» **Tasks for this exercise**:
**A.** Using the passage on licensing small modular reactors, decide whether each statement agrees with it, and answer yes or no with the words of the passage that decide it: (i) the NRC has already licensed an SMR; (ii) Loewen sees no need to change the GDA process per se; (iii) the NRC aims to review and approve design certification applications within 39 months.
**B.** Print the section of the passage on licensing small modular reactors that opens with the words containing "The NRC is committed" and closes with "intervention, Mundy said.".
**C.** Write what follows in the passage on licensing small modular reactors, picking up after its final sentence.

[Opening Document passage section]

Mundy said the NRC has not licensed an SMR but the design NuScale Power is developing is based on "tried and true" 50-year-old technology, but "whatever regulator you are dealing with, you need to make sure that you give them a full and complete application so they can do a thorough and timely review of it."
Fox added that "there are quite a few safety case analyses"” that are not required in an SMR that may be required in a large reactor. There are obvious differences in scale with, for example, control room staffing, emergency planning zones, and loss-of-coolant accident (LOCA), he said.
It would be an advantage if the ONR modified its Generic Design Assessment (GDA) to suit SMRs. In the USA, mPower has its "design specific review standard", a deviation from the standard review plan on which the NRC licensed all prior large reactors. "I think it would be advantageous for the UK to adopt a similar type of approach," he said.
Licensing experts at NuScale Power "“are advising that because the UK process is very performance-based that it should be processed similar to what we will experience ultimately to get through the NRC's review of the application," Mundy said. There would be "greater efficiency and benefit"” if the two organisations could collaborate on their examination of the same technology.
"It is the first time in a generation where the UK can be on the front foot"
Dame Sue Ion
Chair, Nuclear Innovation and Advisory Board
Loewen does not see the need to change the GDA process "per se". "The ONR has a great history of licensing a wide variety of technologies. They also work on the military technology, so I think they have that skillset to be able to enter in with the current process that they have," he said.
Representatives of the ONR visited mPower’s design centre and testing facilities in Lynchburg last November, Fox said. "I think they are getting an appreciation for the challenge as far as what the resources they may need. I cannot address their capacity to address those needs," he said.
Asked why it takes about five years to license a new reactor design, Fox said, there is certain timescale before a company submits a licence application and then regulators "will want two, three or four years to do the review."
The NRC is committed to trying to review and approve design certification applications within 39 months "on the premise", Mundy said, that it receives a full and complete application. "What that means is debateable but they have established a very extensive process that takes a lot of time, not only for them to review it, but to prepare the application to make it full and complete takes several years before you are in a position to submit it," he said. One of the things that "“drives the process" in the USA is the activities associated with public comment and intervention, Mundy said.

[Closing Document passage section]
[Opening Records provided section]

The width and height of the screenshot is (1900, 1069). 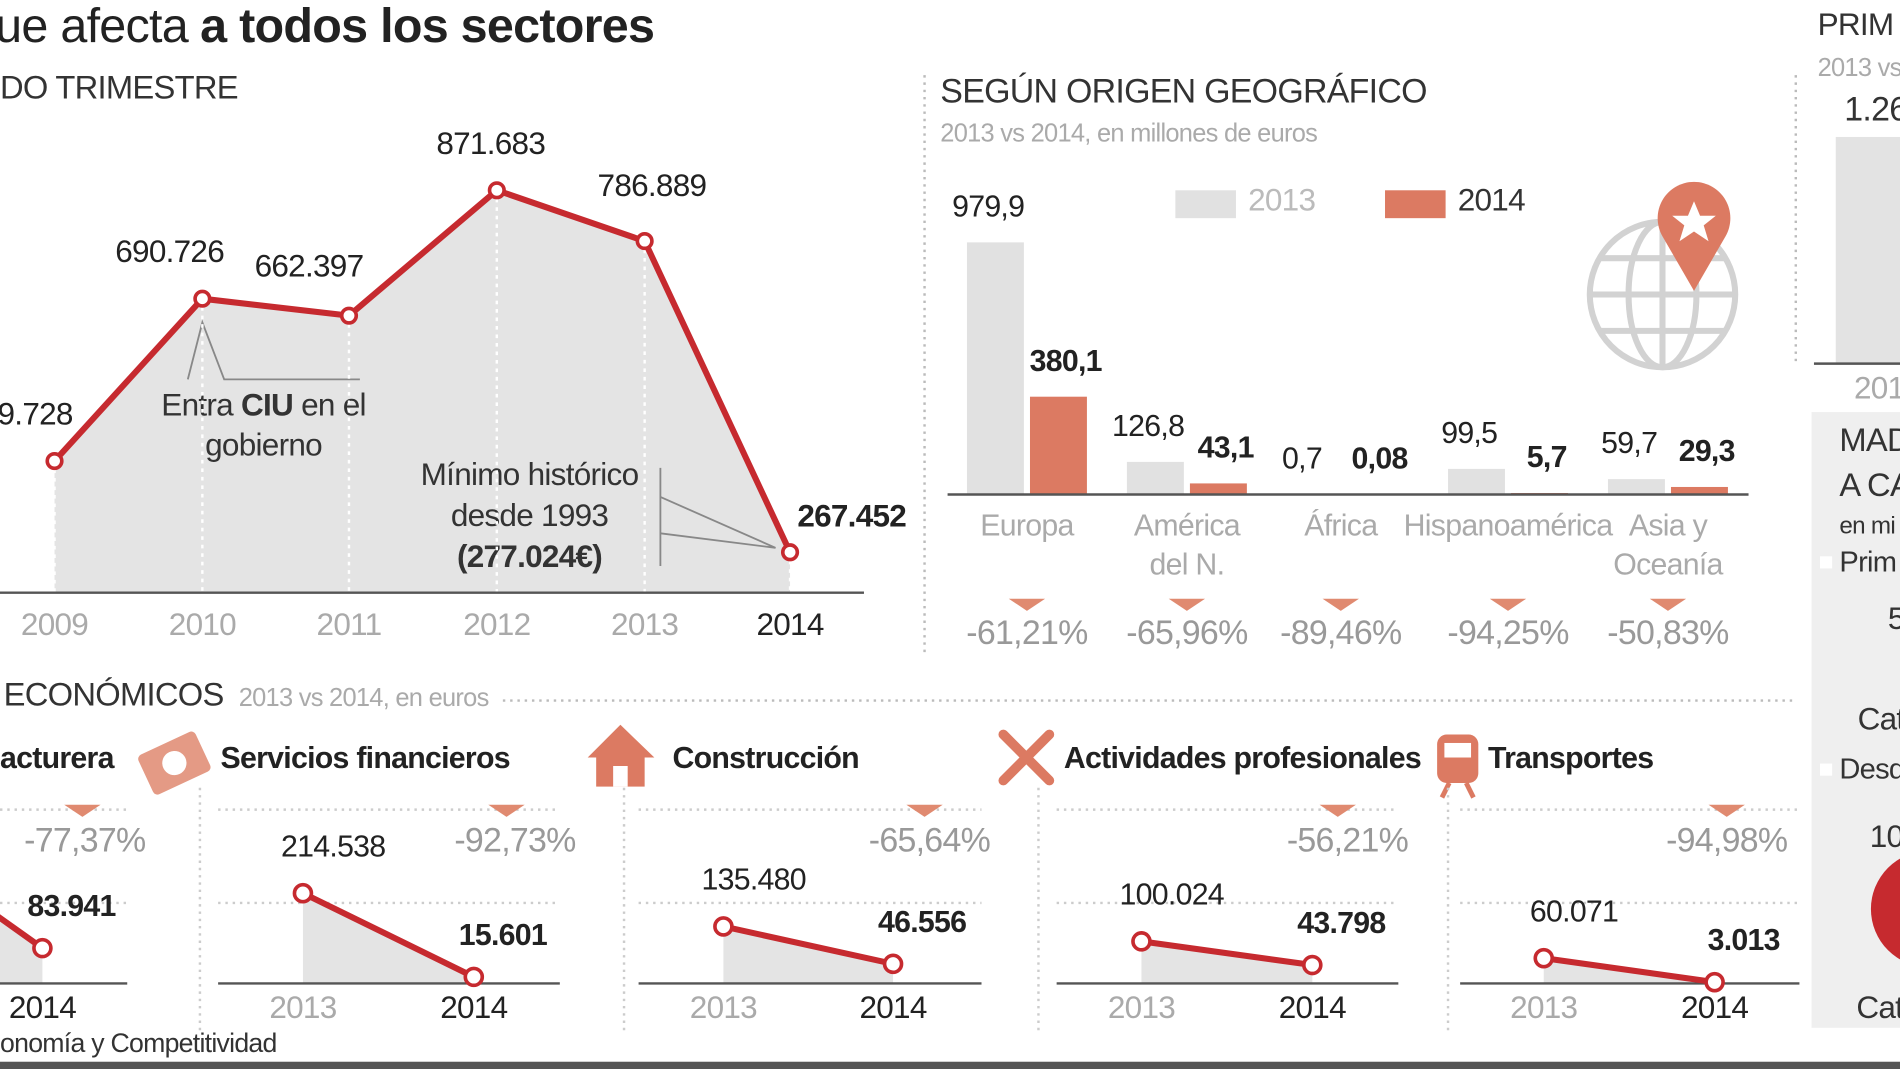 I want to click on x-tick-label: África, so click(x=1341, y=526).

[Closing Records provided section]
[Opening Records provided section]

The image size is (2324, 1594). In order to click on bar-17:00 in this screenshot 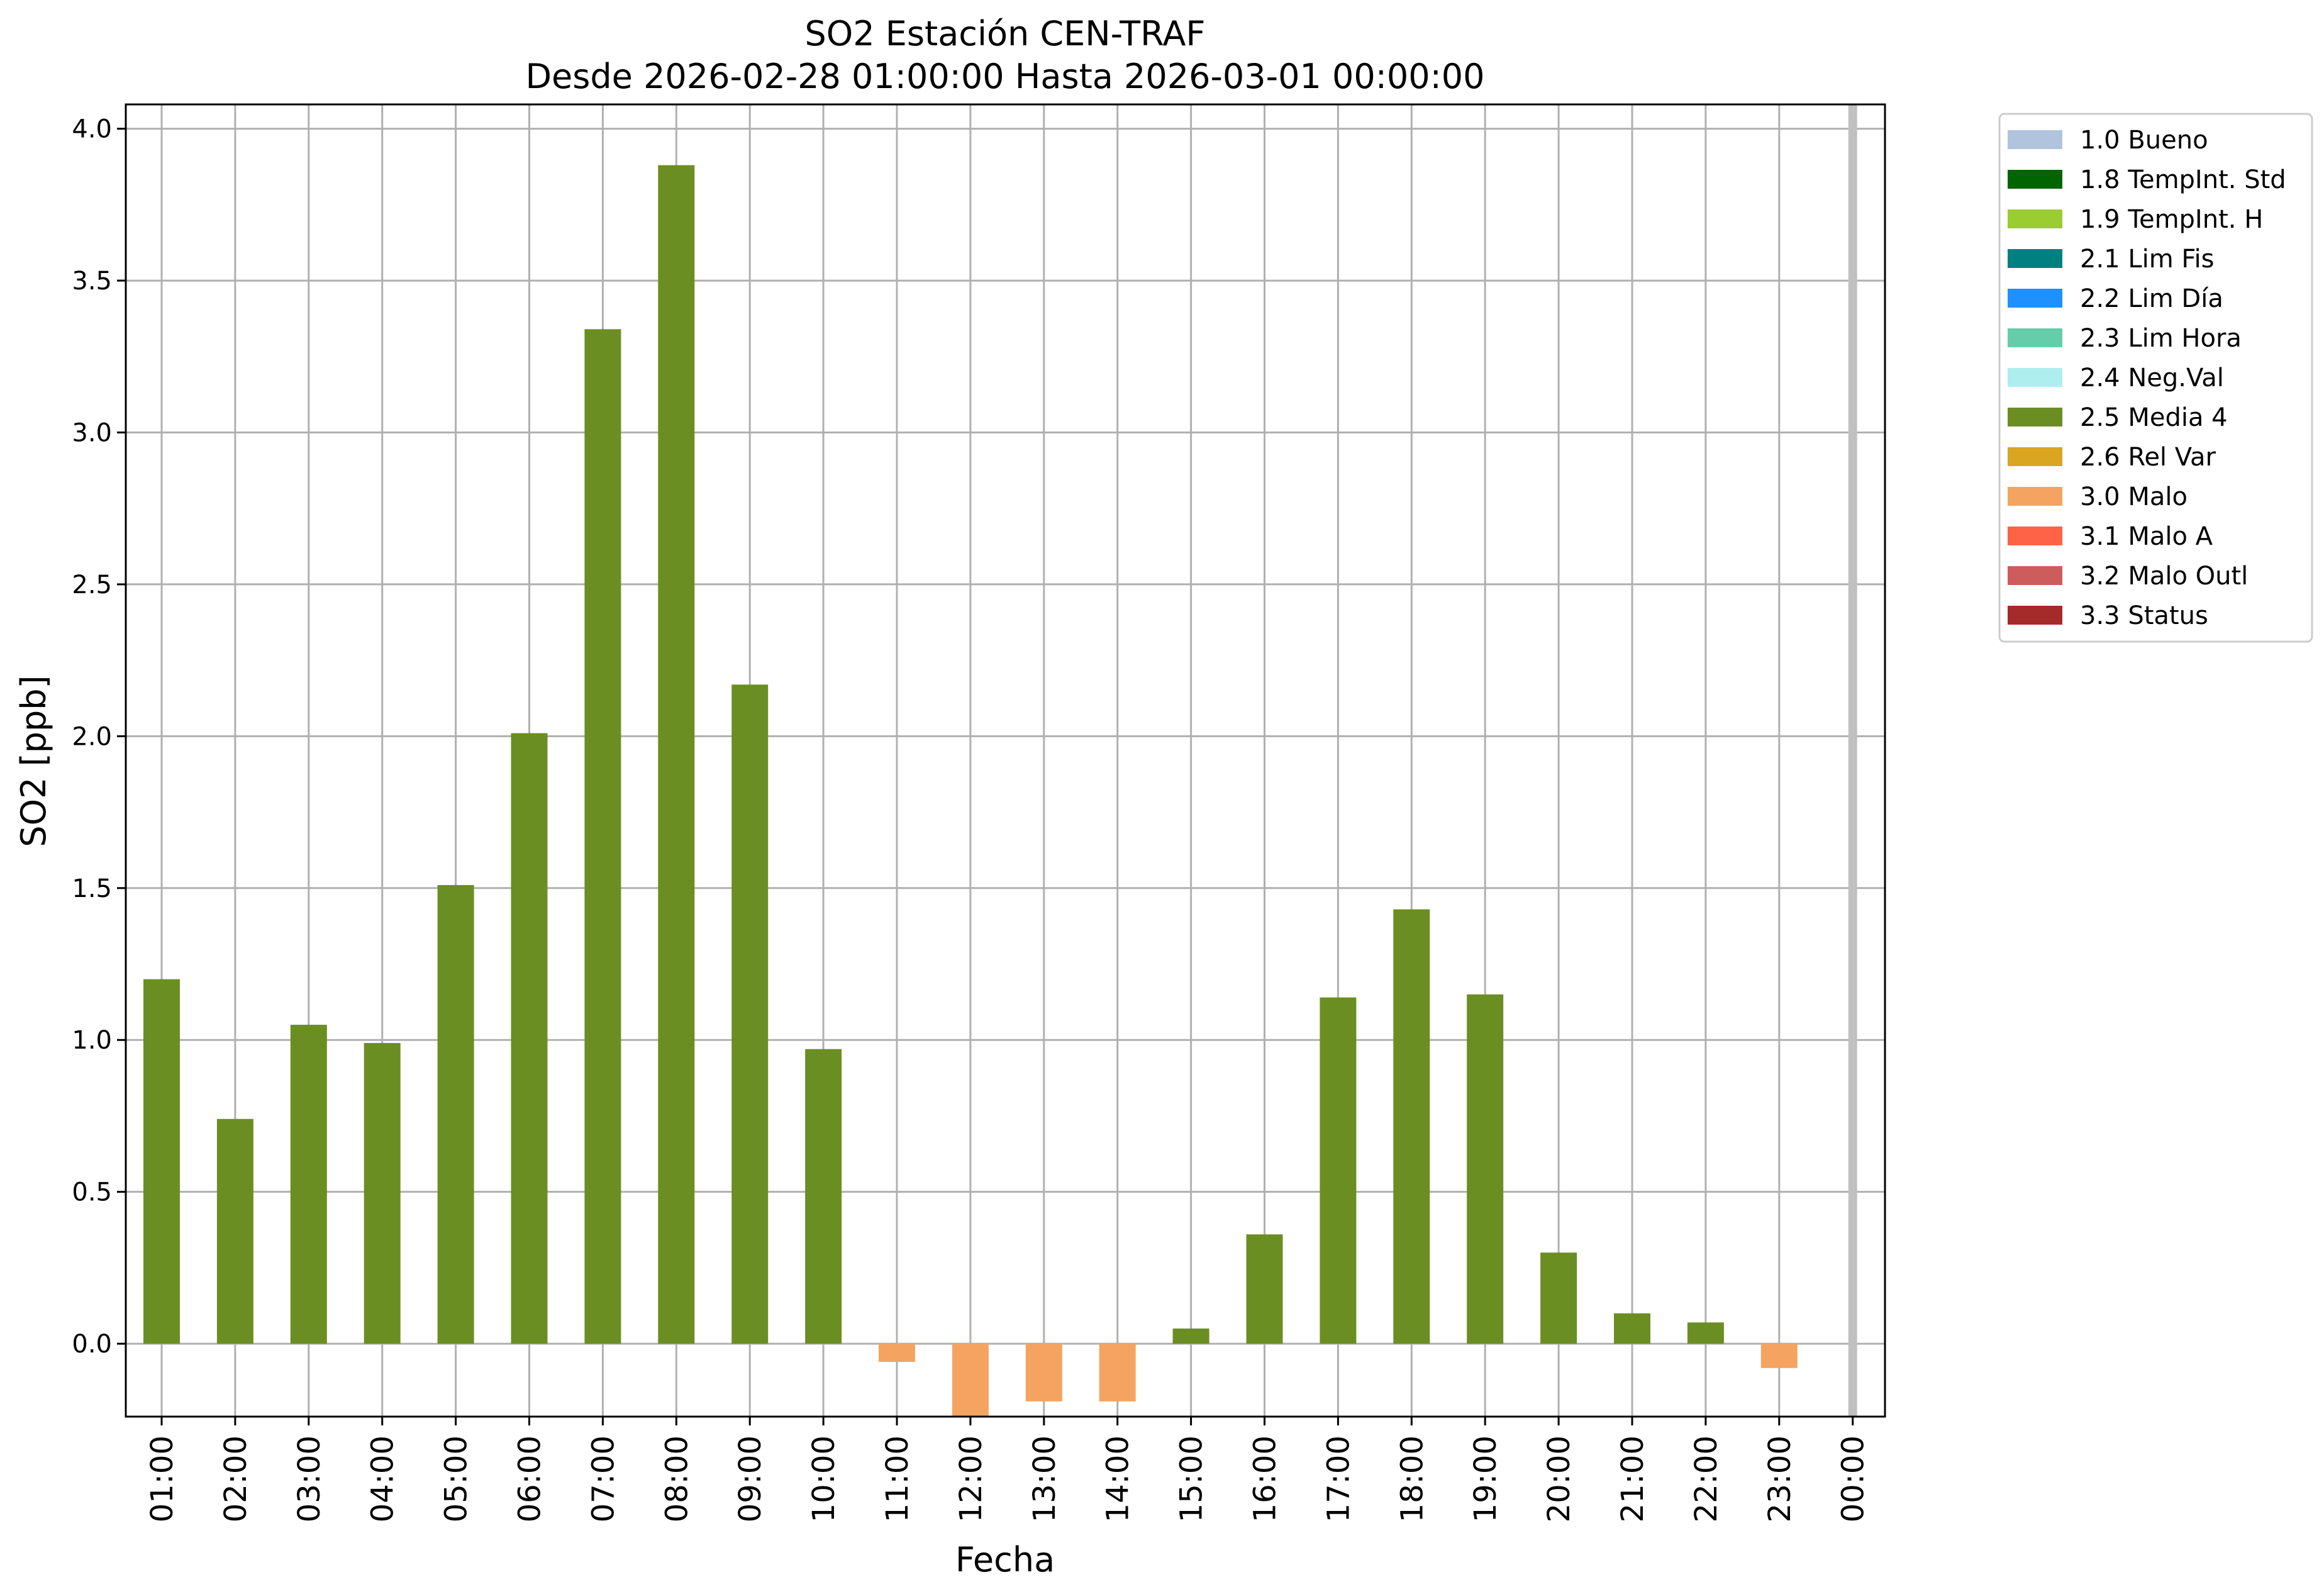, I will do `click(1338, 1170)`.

[Closing Records provided section]
[Opening Records provided section]

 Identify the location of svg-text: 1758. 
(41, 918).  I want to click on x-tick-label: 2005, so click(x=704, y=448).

[Closing Records provided section]

» **Exercise responses**:
**A.**
(i) No: "the NRC has not licensed an SMR"
(ii) Yes: "Loewen does not see the need to change the GDA process "per se""
(iii) Yes: "The NRC is committed to trying to review and approve design certification applications within 39 months"

**B.**
The NRC is committed to trying to review and approve design certification applications within 39 months "on the premise", Mundy said, that it receives a full and complete application. "What that means is debateable but they have established a very extensive process that takes a lot of time, not only for them to review it, but to prepare the application to make it full and complete takes several years before you are in a position to submit it," he said. One of the things that "“drives the process" in the USA is the activities associated with public comment and intervention, Mundy said.

**C.**
Loewen said that "it is best in the nuclear industry to be second" in terms of licensing. "It is like the Tour de France, you do not want to lead the whole way. So what we need to do, when we look at the licence or the big reactors in the United States and the GDA process in the UK, find out what the regulatory agencies did not like so that when we submit our application it is a quality submittal that addresses those sorts of thing," he said.
Dame Sue Ion, chair of the UK’s Nuclear Innovation and Research Advisory Board, agreed there is scope for greater collaboration between the UK and other countries.
"It is difficult to see how we could do an SMR from scratch ourselves. Clearly it is possible but, in terms of the cost and the time that it would take to do that, we are starting from behind. The Americans have already pumped hundreds of millions of dollars, both corporate investment and state investment, into moving the SMR projects along. Other nation states are also with their governments financing small modular reactors design, with the intention to deploy," Ion said.
Fiona Rayment, director of Fuel Cycle Solutions at the National Nuclear Laboratory, said there is a real opportunity to "bring best practice together" to streamline processes, both through key vendors working with various manufacturing organisations and by looking at the whole regulatory regime. A number of SMR units "that are being offered up at the moment" are still going through the design phase, she said. Any new technology "needs to get beyond first of a kind before you can start to determine how economic it is," she said.
SMRs still have some way to go before completion of detailed design work, Ion said, "which is why there is always a trade‐off between when do you submit for a licence assessment or not because the more design that you have done the easier it is from the point of view of the questions back and the adjustments that you might have to make."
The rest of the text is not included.